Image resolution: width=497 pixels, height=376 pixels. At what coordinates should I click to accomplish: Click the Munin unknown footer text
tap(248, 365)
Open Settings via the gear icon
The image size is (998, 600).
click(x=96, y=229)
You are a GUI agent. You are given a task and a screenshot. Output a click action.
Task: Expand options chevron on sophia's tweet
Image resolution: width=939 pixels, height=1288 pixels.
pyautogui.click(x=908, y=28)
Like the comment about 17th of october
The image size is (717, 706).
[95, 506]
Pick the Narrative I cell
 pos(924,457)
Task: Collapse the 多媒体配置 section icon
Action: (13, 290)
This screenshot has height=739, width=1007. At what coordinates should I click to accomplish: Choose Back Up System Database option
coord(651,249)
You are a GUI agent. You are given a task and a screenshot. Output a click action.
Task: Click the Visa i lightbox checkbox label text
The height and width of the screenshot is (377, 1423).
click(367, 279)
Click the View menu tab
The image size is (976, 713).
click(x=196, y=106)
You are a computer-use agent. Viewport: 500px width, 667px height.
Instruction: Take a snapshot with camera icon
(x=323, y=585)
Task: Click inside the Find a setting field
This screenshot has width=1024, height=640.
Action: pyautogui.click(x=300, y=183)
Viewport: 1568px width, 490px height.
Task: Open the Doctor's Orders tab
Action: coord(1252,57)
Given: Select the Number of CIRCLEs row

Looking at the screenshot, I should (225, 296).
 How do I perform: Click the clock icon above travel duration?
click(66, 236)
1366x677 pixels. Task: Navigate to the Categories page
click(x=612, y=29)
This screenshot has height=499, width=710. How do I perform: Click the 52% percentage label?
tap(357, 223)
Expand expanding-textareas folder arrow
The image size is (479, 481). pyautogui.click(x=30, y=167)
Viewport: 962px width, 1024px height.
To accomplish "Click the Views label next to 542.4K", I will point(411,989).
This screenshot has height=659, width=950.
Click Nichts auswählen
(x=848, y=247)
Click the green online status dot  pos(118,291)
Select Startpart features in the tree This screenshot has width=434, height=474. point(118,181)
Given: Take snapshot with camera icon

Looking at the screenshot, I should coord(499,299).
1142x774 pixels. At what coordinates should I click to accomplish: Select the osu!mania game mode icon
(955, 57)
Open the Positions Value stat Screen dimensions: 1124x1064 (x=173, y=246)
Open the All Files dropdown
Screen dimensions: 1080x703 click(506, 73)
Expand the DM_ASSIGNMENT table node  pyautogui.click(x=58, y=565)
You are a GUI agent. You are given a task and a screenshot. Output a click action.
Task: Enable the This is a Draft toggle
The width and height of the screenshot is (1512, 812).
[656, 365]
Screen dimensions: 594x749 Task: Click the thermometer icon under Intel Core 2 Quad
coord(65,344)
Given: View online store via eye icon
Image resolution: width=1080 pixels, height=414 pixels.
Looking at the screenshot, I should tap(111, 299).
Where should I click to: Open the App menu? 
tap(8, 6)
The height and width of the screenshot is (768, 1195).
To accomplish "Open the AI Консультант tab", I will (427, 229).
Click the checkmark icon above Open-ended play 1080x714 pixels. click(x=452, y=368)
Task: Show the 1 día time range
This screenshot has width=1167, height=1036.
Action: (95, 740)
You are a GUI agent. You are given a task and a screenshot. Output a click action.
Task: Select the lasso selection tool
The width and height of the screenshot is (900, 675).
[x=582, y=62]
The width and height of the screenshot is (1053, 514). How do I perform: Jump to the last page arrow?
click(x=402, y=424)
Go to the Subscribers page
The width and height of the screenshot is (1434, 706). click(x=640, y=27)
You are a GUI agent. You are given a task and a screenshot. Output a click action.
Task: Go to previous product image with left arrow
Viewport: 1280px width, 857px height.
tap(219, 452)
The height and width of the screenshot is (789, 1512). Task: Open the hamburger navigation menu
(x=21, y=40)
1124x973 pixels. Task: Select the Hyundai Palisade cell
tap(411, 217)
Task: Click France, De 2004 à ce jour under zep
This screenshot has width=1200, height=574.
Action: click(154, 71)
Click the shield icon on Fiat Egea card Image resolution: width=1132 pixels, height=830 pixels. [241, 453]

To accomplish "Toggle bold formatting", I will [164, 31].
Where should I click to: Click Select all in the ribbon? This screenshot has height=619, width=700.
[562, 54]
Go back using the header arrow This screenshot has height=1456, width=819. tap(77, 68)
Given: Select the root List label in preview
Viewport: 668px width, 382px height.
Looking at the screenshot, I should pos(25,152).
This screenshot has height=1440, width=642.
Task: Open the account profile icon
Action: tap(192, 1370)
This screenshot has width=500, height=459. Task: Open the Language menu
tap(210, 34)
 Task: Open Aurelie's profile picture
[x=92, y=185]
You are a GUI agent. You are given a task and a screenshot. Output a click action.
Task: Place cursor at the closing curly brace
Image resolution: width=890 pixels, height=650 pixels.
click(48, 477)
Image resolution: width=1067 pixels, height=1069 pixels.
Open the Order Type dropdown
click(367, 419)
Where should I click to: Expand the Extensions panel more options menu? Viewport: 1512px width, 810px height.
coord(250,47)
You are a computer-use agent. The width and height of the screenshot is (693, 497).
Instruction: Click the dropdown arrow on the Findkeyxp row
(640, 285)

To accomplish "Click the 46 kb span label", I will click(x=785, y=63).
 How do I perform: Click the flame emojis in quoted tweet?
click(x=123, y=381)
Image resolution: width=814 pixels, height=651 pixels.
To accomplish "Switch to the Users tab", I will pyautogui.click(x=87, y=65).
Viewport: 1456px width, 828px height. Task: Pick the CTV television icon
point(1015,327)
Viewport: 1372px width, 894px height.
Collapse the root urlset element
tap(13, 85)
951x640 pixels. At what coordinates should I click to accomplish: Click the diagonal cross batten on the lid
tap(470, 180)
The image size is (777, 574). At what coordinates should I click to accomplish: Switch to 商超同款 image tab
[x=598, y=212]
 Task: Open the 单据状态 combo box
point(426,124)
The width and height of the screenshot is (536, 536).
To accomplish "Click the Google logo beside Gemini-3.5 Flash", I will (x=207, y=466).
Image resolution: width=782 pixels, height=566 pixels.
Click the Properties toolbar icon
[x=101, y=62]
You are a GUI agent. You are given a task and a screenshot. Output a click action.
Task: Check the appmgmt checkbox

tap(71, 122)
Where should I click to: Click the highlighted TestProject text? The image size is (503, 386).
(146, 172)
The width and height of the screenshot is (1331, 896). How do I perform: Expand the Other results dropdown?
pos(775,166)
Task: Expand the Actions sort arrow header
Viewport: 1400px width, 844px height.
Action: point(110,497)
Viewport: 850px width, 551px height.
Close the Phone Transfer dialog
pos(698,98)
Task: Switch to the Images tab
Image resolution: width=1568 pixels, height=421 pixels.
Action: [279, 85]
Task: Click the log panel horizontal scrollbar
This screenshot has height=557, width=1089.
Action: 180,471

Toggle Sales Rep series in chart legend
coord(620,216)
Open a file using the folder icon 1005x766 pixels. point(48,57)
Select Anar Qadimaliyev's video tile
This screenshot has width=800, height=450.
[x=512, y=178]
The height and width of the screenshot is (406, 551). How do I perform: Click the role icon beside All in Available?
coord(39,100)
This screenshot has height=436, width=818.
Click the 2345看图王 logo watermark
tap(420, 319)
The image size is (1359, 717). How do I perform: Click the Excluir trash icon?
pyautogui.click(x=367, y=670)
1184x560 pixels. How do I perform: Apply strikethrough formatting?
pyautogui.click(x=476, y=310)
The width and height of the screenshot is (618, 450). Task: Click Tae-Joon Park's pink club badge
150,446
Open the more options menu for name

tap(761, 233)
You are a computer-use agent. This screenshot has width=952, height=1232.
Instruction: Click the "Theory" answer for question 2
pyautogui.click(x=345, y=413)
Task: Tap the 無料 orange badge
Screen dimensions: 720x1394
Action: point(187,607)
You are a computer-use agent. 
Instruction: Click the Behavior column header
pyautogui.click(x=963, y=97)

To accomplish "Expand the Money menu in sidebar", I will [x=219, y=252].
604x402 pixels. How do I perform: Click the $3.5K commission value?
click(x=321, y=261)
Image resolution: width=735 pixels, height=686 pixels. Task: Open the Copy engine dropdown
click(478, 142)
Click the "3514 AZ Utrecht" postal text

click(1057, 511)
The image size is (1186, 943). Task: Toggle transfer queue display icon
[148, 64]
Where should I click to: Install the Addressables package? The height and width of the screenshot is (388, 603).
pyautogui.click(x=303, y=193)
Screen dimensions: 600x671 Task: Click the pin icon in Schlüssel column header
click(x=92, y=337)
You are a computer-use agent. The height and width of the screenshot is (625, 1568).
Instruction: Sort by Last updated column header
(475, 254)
───
▶ **PROBLEM TO WORK ON**
Reproduce exactly the stretch of the material above that starts at the line with "The height and width of the screenshot is (377, 1423)." and ends at the line with "Task: Click inside the Find a setting field", both included, and nothing else.

▶ **YOUR RESPONSE**
The height and width of the screenshot is (377, 1423).
click(367, 279)
Click the View menu tab
The image size is (976, 713).
click(x=196, y=106)
You are a computer-use agent. Viewport: 500px width, 667px height.
Instruction: Take a snapshot with camera icon
(x=323, y=585)
Task: Click inside the Find a setting field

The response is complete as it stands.